** start Rows **

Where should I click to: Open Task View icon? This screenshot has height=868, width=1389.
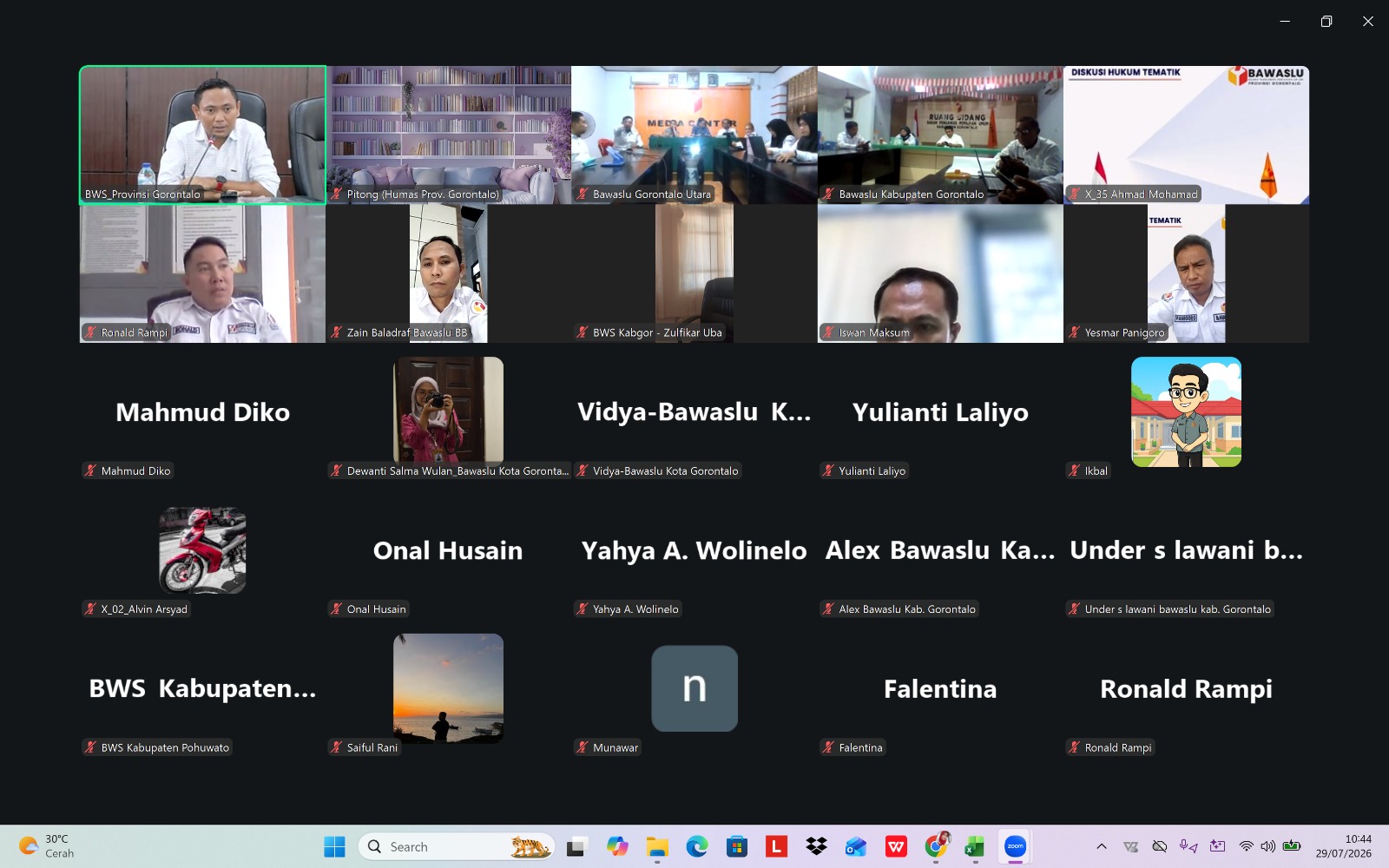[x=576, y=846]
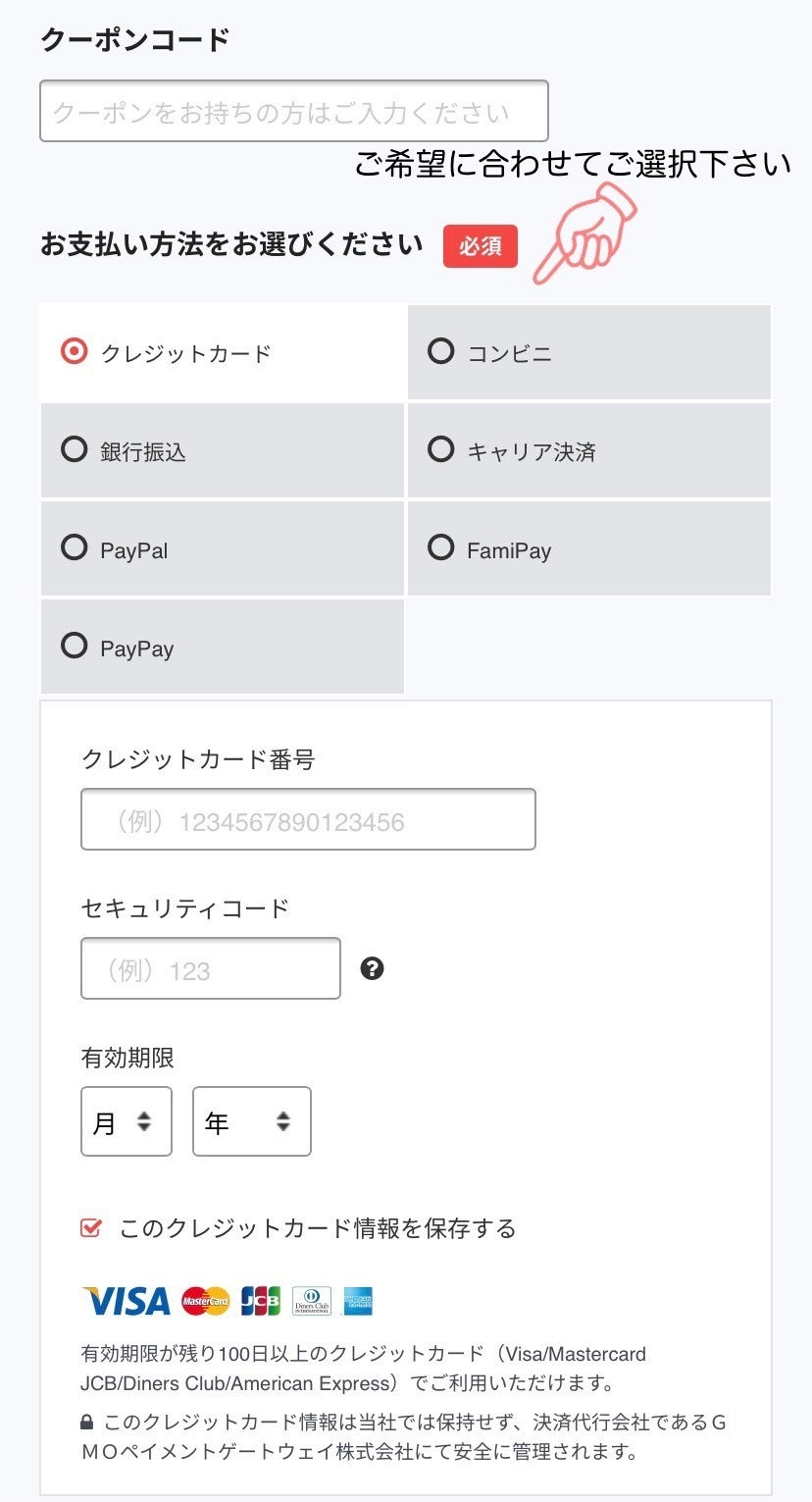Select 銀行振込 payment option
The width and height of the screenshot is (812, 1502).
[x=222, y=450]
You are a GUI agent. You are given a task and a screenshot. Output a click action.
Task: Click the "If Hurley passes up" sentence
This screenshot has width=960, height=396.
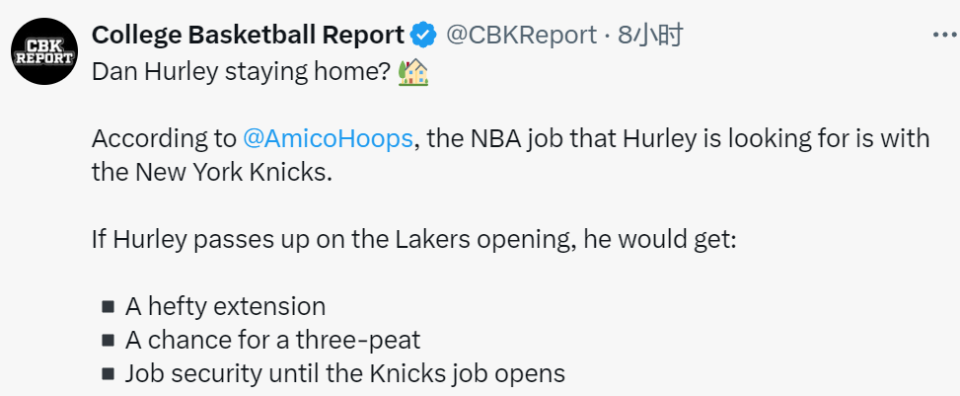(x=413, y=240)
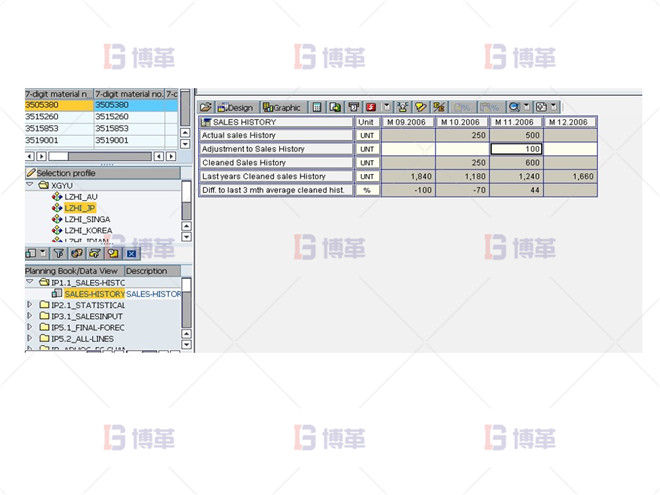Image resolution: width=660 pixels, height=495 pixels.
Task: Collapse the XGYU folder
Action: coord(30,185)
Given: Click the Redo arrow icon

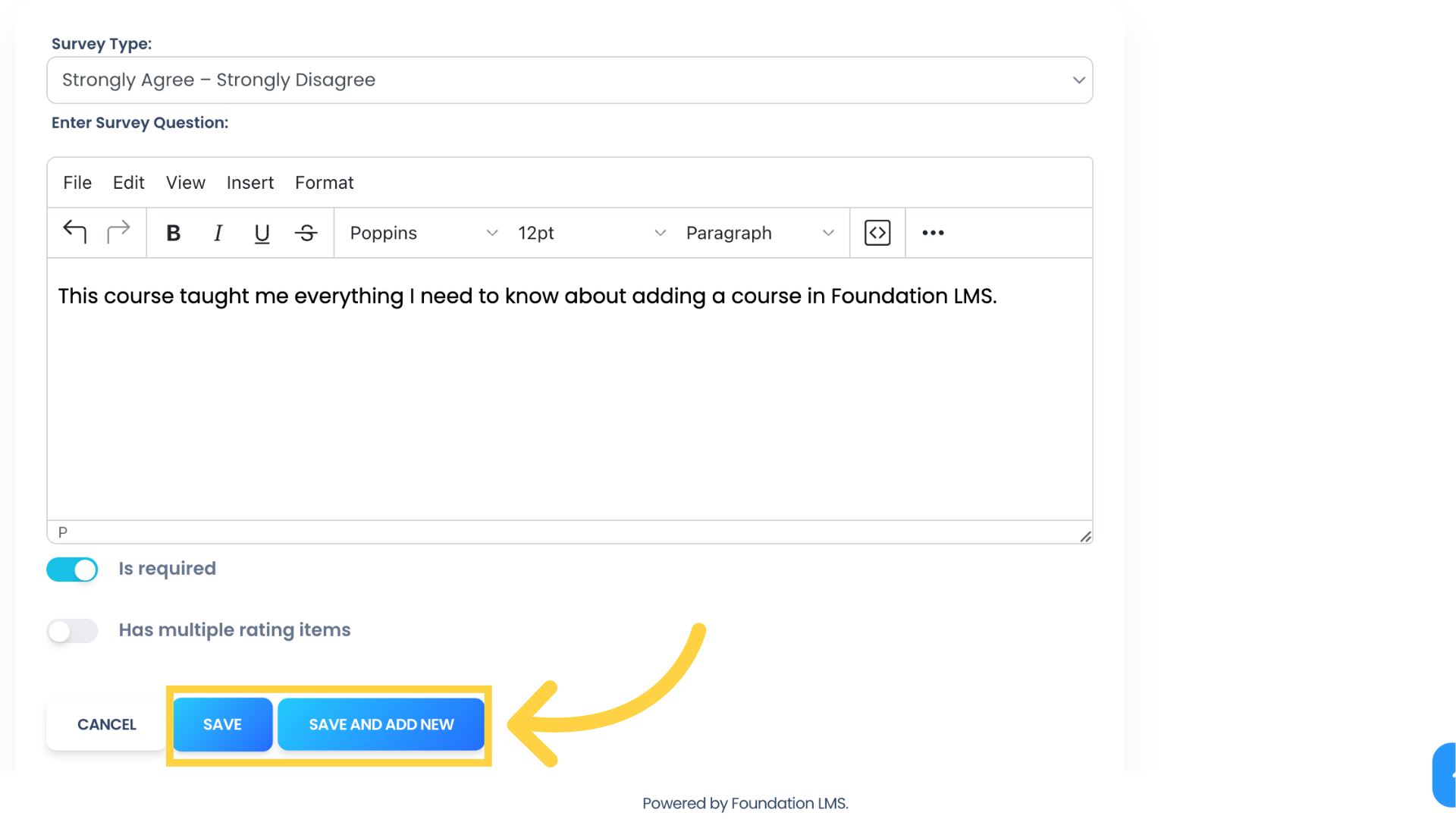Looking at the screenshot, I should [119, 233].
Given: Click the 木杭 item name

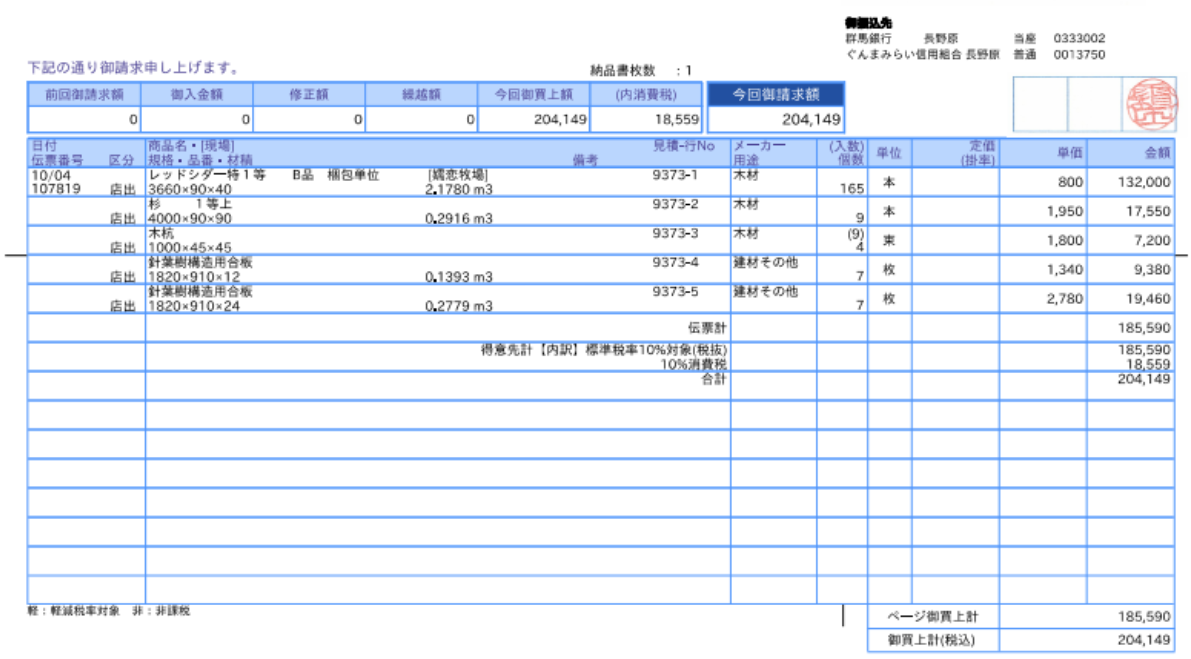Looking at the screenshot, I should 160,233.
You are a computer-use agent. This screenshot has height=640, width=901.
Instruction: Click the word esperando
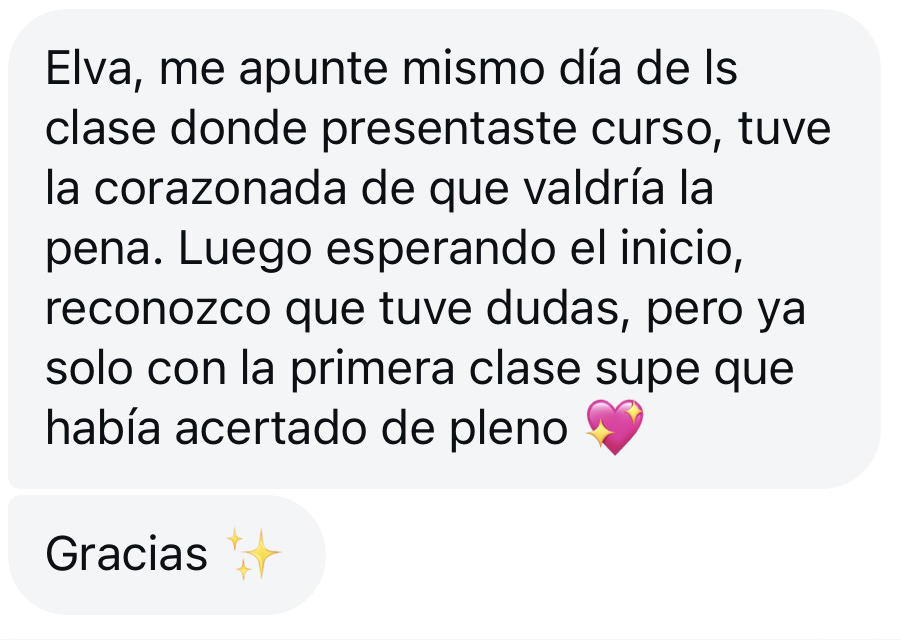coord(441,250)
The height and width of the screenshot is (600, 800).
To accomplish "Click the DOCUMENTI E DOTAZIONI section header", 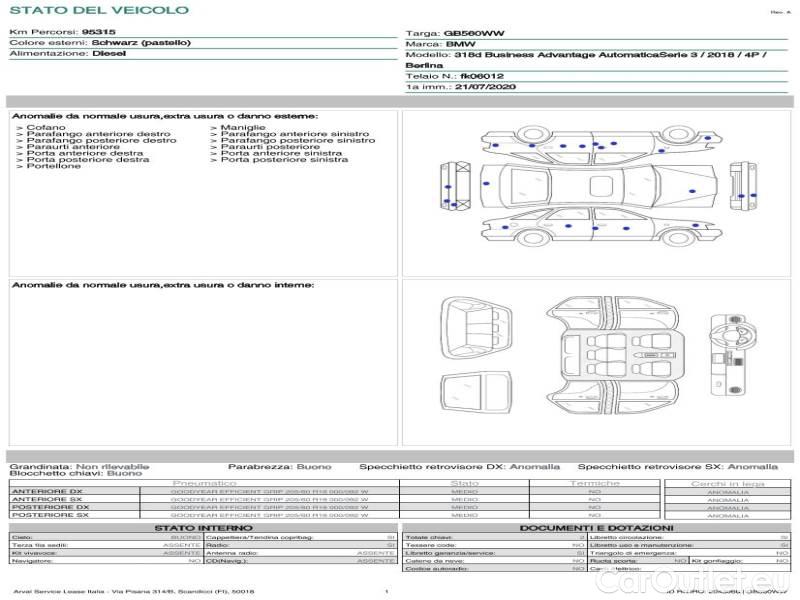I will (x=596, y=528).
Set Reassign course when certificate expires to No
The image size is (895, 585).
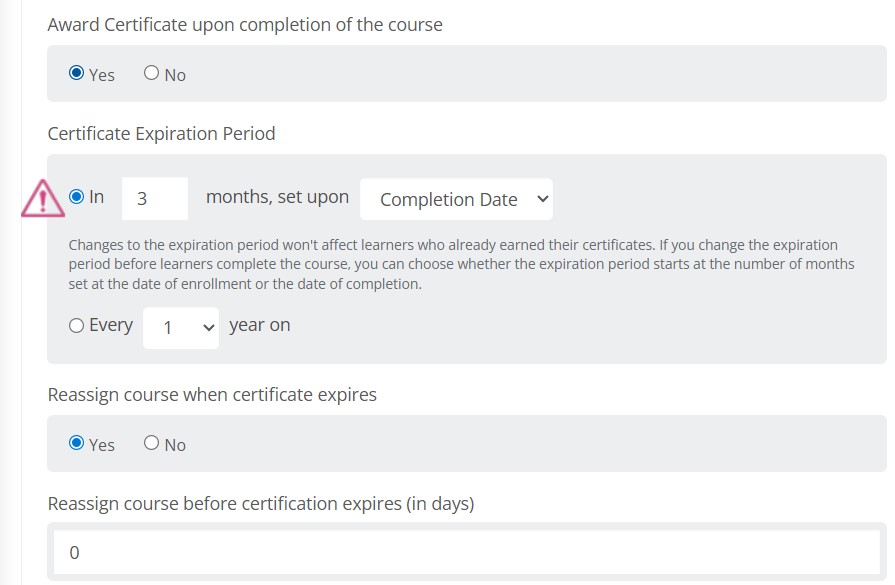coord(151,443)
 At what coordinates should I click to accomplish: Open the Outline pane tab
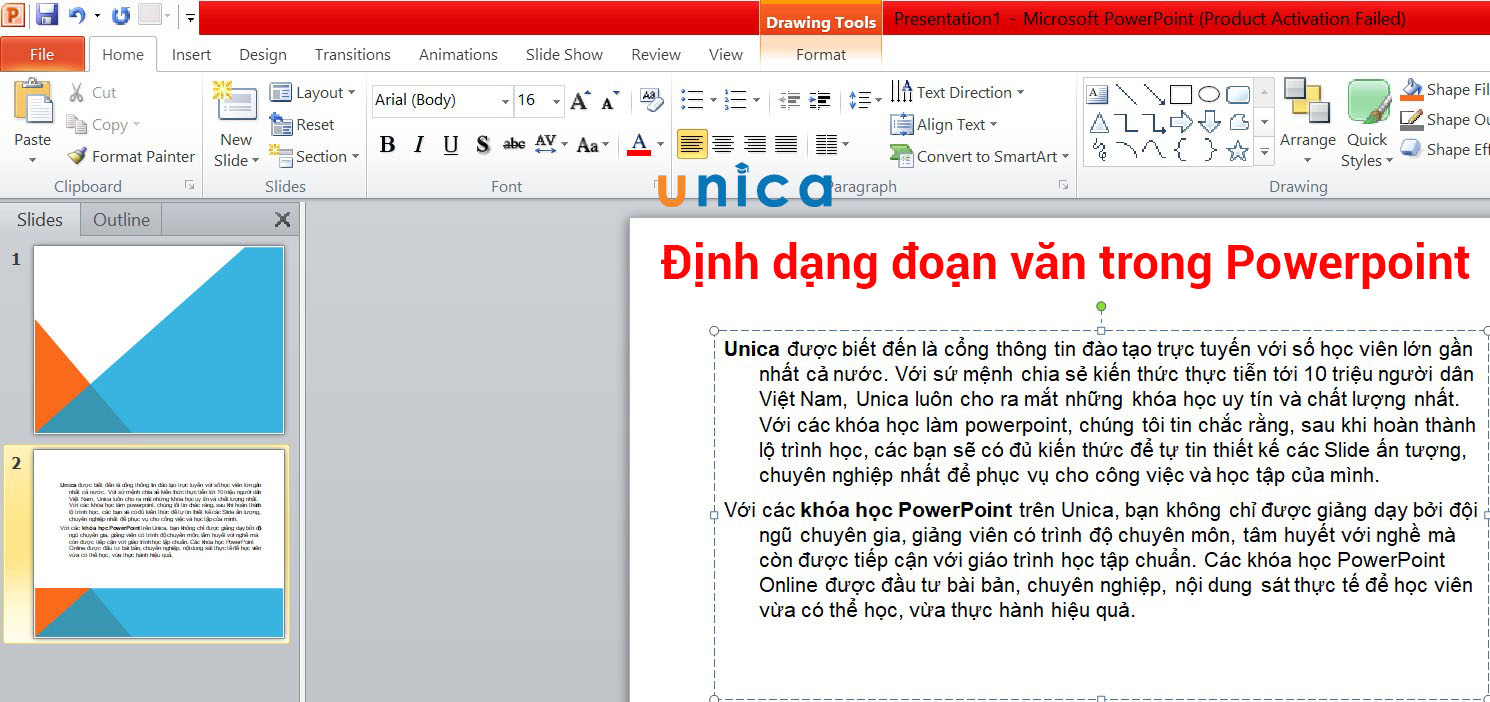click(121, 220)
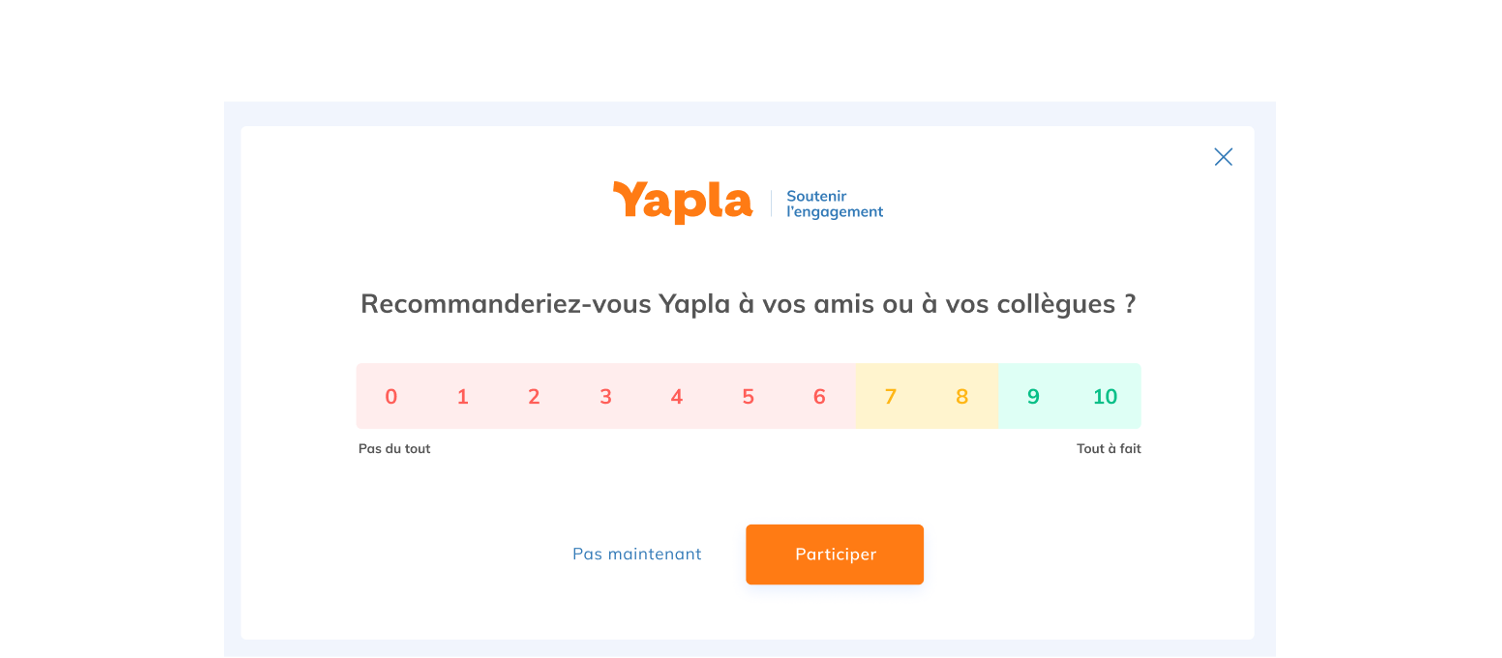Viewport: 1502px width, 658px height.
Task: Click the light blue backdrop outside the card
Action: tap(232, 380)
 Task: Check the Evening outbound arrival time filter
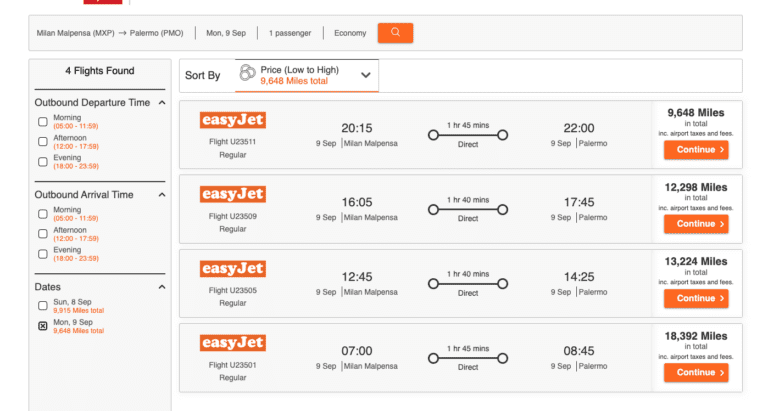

** end Rows **

**Instructions for the task:**
Count the lines of the records above that contain the string "icon". Give only the number.

**Result of the task:**
2